*** Opening DATA SHOWN ***
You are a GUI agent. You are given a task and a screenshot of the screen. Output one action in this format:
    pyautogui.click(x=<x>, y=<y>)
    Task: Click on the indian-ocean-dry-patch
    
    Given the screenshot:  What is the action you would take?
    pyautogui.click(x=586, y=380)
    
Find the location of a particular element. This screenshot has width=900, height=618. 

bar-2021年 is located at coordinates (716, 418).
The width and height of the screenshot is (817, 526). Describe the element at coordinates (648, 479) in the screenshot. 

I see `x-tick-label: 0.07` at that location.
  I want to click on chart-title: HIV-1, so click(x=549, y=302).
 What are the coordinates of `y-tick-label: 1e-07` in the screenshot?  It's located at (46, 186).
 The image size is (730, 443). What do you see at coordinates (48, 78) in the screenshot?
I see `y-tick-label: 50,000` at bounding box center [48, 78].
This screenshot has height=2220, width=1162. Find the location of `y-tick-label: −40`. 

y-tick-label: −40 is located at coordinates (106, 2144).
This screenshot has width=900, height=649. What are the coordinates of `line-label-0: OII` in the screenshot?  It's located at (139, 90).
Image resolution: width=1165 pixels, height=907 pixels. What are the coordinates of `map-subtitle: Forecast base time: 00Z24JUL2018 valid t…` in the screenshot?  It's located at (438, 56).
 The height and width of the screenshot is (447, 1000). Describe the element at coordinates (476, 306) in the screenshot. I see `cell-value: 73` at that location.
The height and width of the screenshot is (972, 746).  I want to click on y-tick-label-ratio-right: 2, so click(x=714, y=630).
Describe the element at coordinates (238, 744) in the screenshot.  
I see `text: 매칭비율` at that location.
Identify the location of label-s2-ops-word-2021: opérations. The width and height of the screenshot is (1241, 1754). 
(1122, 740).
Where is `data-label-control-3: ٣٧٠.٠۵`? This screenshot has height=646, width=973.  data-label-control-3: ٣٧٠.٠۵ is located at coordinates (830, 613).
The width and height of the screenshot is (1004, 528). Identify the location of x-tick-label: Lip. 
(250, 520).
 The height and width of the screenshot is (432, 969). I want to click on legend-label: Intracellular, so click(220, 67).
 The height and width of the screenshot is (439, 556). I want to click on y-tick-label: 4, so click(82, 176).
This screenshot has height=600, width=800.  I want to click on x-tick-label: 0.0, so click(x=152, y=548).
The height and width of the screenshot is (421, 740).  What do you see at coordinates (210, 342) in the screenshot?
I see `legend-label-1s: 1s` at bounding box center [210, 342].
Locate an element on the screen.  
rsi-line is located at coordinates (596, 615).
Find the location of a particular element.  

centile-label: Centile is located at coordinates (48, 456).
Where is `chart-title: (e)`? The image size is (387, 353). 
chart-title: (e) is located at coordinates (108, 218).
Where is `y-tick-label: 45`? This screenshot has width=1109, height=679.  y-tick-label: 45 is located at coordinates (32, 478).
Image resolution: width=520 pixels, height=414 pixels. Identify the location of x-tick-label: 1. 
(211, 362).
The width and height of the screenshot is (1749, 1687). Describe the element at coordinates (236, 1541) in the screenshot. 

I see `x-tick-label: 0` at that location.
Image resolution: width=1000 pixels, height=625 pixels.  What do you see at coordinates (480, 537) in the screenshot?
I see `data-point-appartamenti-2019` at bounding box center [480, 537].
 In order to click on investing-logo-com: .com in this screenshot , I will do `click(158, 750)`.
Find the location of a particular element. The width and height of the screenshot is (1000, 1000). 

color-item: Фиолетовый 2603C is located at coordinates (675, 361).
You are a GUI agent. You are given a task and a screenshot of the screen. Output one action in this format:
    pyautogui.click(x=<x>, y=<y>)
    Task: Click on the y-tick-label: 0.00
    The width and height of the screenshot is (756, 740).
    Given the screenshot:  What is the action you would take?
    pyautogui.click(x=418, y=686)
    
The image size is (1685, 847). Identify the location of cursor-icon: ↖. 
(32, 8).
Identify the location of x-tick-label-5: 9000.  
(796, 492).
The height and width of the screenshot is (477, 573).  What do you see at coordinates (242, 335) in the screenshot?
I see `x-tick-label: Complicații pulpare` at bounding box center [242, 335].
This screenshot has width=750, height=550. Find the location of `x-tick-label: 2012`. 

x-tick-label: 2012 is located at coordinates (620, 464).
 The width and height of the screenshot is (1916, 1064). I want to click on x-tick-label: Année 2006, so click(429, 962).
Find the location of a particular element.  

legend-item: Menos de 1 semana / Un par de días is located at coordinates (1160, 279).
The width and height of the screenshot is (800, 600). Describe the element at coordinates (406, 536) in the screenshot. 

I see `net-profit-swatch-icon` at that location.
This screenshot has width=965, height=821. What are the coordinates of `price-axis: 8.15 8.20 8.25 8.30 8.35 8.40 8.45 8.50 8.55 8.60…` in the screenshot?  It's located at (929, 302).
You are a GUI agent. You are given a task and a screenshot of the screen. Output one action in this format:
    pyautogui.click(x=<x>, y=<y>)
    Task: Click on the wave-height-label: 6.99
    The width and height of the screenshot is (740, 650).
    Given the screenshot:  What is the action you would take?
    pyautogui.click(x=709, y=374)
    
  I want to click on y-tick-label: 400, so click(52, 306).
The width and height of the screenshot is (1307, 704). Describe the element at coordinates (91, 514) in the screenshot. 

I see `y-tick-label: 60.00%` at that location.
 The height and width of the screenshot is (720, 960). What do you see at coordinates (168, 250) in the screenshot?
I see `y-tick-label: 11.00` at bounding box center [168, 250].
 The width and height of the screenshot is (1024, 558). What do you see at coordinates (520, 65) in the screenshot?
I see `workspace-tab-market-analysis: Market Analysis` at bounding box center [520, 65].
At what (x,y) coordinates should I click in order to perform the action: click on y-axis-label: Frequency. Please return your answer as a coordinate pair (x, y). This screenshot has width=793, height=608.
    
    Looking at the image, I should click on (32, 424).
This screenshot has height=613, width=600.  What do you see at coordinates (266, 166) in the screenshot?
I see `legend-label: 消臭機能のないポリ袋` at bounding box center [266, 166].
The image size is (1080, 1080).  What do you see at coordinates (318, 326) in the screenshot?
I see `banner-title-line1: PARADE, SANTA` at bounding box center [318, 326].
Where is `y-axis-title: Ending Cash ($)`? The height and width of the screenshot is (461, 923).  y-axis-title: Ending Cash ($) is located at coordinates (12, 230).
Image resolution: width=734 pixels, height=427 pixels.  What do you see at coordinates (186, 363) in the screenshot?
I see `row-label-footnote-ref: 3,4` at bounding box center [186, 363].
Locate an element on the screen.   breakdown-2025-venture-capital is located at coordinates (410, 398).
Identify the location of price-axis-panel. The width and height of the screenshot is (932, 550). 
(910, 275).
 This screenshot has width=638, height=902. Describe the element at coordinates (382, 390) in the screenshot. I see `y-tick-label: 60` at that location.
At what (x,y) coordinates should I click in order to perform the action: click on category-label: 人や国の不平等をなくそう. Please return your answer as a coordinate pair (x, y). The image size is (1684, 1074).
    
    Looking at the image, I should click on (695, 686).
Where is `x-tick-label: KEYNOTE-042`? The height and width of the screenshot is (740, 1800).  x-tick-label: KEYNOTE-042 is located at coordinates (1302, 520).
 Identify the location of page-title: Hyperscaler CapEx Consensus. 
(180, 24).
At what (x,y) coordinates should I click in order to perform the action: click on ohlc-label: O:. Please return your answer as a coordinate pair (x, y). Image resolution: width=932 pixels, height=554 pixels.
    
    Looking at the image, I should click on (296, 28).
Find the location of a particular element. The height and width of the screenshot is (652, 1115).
*** Closing DATA SHOWN ***
= ACTIVITY =
Set out every line of the records above as a numbered list, omitting the blank lines.

= WORKED SOLUTION =
1. You are a GUI agent. You are given a task and a screenshot of the screen. Output one action in this format:
2.     pyautogui.click(x=<x>, y=<y>)
3.     Task: Click on the indian-ocean-dry-patch
4.     Given the screenshot:  What is the action you would take?
5.     pyautogui.click(x=586, y=380)
6. Find the location of a particular element. This screenshot has width=900, height=618. 
7. bar-2021年 is located at coordinates (716, 418).
8. The width and height of the screenshot is (817, 526). Describe the element at coordinates (648, 479) in the screenshot. 
9. I see `x-tick-label: 0.07` at that location.
10.   I want to click on chart-title: HIV-1, so click(x=549, y=302).
11.  What are the coordinates of `y-tick-label: 1e-07` in the screenshot?  It's located at (46, 186).
12.  The image size is (730, 443). What do you see at coordinates (48, 78) in the screenshot?
13. I see `y-tick-label: 50,000` at bounding box center [48, 78].
14. This screenshot has height=2220, width=1162. Find the location of `y-tick-label: −40`. 
15. y-tick-label: −40 is located at coordinates (106, 2144).
16. This screenshot has width=900, height=649. What are the coordinates of `line-label-0: OII` in the screenshot?  It's located at (139, 90).
17. Image resolution: width=1165 pixels, height=907 pixels. What are the coordinates of `map-subtitle: Forecast base time: 00Z24JUL2018 valid t…` in the screenshot?  It's located at (438, 56).
18.  The height and width of the screenshot is (447, 1000). Describe the element at coordinates (476, 306) in the screenshot. I see `cell-value: 73` at that location.
19. The height and width of the screenshot is (972, 746).  I want to click on y-tick-label-ratio-right: 2, so click(x=714, y=630).
20. Describe the element at coordinates (238, 744) in the screenshot.  
21. I see `text: 매칭비율` at that location.
22. Identify the location of label-s2-ops-word-2021: opérations. The width and height of the screenshot is (1241, 1754). 
23. (1122, 740).
24. Where is `data-label-control-3: ٣٧٠.٠۵`? This screenshot has height=646, width=973.  data-label-control-3: ٣٧٠.٠۵ is located at coordinates (830, 613).
25. The width and height of the screenshot is (1004, 528). Identify the location of x-tick-label: Lip. 
26. (250, 520).
27.  The height and width of the screenshot is (432, 969). I want to click on legend-label: Intracellular, so click(220, 67).
28.  The height and width of the screenshot is (439, 556). I want to click on y-tick-label: 4, so click(82, 176).
29. This screenshot has height=600, width=800.  I want to click on x-tick-label: 0.0, so click(x=152, y=548).
30. The height and width of the screenshot is (421, 740).  What do you see at coordinates (210, 342) in the screenshot?
31. I see `legend-label-1s: 1s` at bounding box center [210, 342].
32. Locate an element on the screen.  
33. rsi-line is located at coordinates (596, 615).
34. Find the location of a particular element.  
35. centile-label: Centile is located at coordinates (48, 456).
36. Where is `chart-title: (e)`? The image size is (387, 353). 
37. chart-title: (e) is located at coordinates (108, 218).
38. Where is `y-tick-label: 45`? This screenshot has width=1109, height=679.  y-tick-label: 45 is located at coordinates (32, 478).
39. Image resolution: width=520 pixels, height=414 pixels. Identify the location of x-tick-label: 1. 
40. (211, 362).
41. The width and height of the screenshot is (1749, 1687). Describe the element at coordinates (236, 1541) in the screenshot. 
42. I see `x-tick-label: 0` at that location.
43. Image resolution: width=1000 pixels, height=625 pixels.  What do you see at coordinates (480, 537) in the screenshot?
44. I see `data-point-appartamenti-2019` at bounding box center [480, 537].
45.  In order to click on investing-logo-com: .com in this screenshot , I will do `click(158, 750)`.
46. Find the location of a particular element. The width and height of the screenshot is (1000, 1000). 
47. color-item: Фиолетовый 2603C is located at coordinates (675, 361).
48. You are a GUI agent. You are given a task and a screenshot of the screen. Output one action in this format:
49.     pyautogui.click(x=<x>, y=<y>)
50.     Task: Click on the y-tick-label: 0.00
51.     The width and height of the screenshot is (756, 740).
52.     Given the screenshot:  What is the action you would take?
53.     pyautogui.click(x=418, y=686)
54. The image size is (1685, 847). Identify the location of cursor-icon: ↖. 
55. (32, 8).
56. Identify the location of x-tick-label-5: 9000.  
57. (796, 492).
58. The height and width of the screenshot is (477, 573).  What do you see at coordinates (242, 335) in the screenshot?
59. I see `x-tick-label: Complicații pulpare` at bounding box center [242, 335].
60. This screenshot has width=750, height=550. Find the location of `x-tick-label: 2012`. 
61. x-tick-label: 2012 is located at coordinates (620, 464).
62.  The width and height of the screenshot is (1916, 1064). I want to click on x-tick-label: Année 2006, so click(429, 962).
63. Find the location of a particular element.  
64. legend-item: Menos de 1 semana / Un par de días is located at coordinates (1160, 279).
65. The width and height of the screenshot is (800, 600). Describe the element at coordinates (406, 536) in the screenshot. 
66. I see `net-profit-swatch-icon` at that location.
67. This screenshot has width=965, height=821. What are the coordinates of `price-axis: 8.15 8.20 8.25 8.30 8.35 8.40 8.45 8.50 8.55 8.60…` in the screenshot?  It's located at (929, 302).
68. You are a GUI agent. You are given a task and a screenshot of the screen. Output one action in this format:
69.     pyautogui.click(x=<x>, y=<y>)
70.     Task: Click on the wave-height-label: 6.99
71.     The width and height of the screenshot is (740, 650).
72.     Given the screenshot:  What is the action you would take?
73.     pyautogui.click(x=709, y=374)
74.   I want to click on y-tick-label: 400, so click(52, 306).
75. The width and height of the screenshot is (1307, 704). Describe the element at coordinates (91, 514) in the screenshot. 
76. I see `y-tick-label: 60.00%` at that location.
77.  The height and width of the screenshot is (720, 960). What do you see at coordinates (168, 250) in the screenshot?
78. I see `y-tick-label: 11.00` at bounding box center [168, 250].
79.  The width and height of the screenshot is (1024, 558). What do you see at coordinates (520, 65) in the screenshot?
80. I see `workspace-tab-market-analysis: Market Analysis` at bounding box center [520, 65].
81. At what (x,y) coordinates should I click in order to perform the action: click on y-axis-label: Frequency. Please return your answer as a coordinate pair (x, y). This screenshot has width=793, height=608.
82.     Looking at the image, I should click on (32, 424).
83. This screenshot has height=613, width=600.  What do you see at coordinates (266, 166) in the screenshot?
84. I see `legend-label: 消臭機能のないポリ袋` at bounding box center [266, 166].
85. The image size is (1080, 1080).  What do you see at coordinates (318, 326) in the screenshot?
86. I see `banner-title-line1: PARADE, SANTA` at bounding box center [318, 326].
87. Where is `y-axis-title: Ending Cash ($)`? The height and width of the screenshot is (461, 923).  y-axis-title: Ending Cash ($) is located at coordinates (12, 230).
88. Image resolution: width=734 pixels, height=427 pixels.  What do you see at coordinates (186, 363) in the screenshot?
89. I see `row-label-footnote-ref: 3,4` at bounding box center [186, 363].
90. Locate an element on the screen.   breakdown-2025-venture-capital is located at coordinates (410, 398).
91. Identify the location of price-axis-panel. The width and height of the screenshot is (932, 550). 
92. (910, 275).
93.  This screenshot has width=638, height=902. Describe the element at coordinates (382, 390) in the screenshot. I see `y-tick-label: 60` at that location.
94. At what (x,y) coordinates should I click in order to perform the action: click on category-label: 人や国の不平等をなくそう. Please return your answer as a coordinate pair (x, y). The image size is (1684, 1074).
95.     Looking at the image, I should click on (695, 686).
96. Where is `x-tick-label: KEYNOTE-042`? The height and width of the screenshot is (740, 1800).  x-tick-label: KEYNOTE-042 is located at coordinates (1302, 520).
97.  Identify the location of page-title: Hyperscaler CapEx Consensus. 
98. (180, 24).
99. At what (x,y) coordinates should I click in order to perform the action: click on ohlc-label: O:. Please return your answer as a coordinate pair (x, y). Image resolution: width=932 pixels, height=554 pixels.
100.     Looking at the image, I should click on (296, 28).
101. Find the location of a particular element. The height and width of the screenshot is (652, 1115).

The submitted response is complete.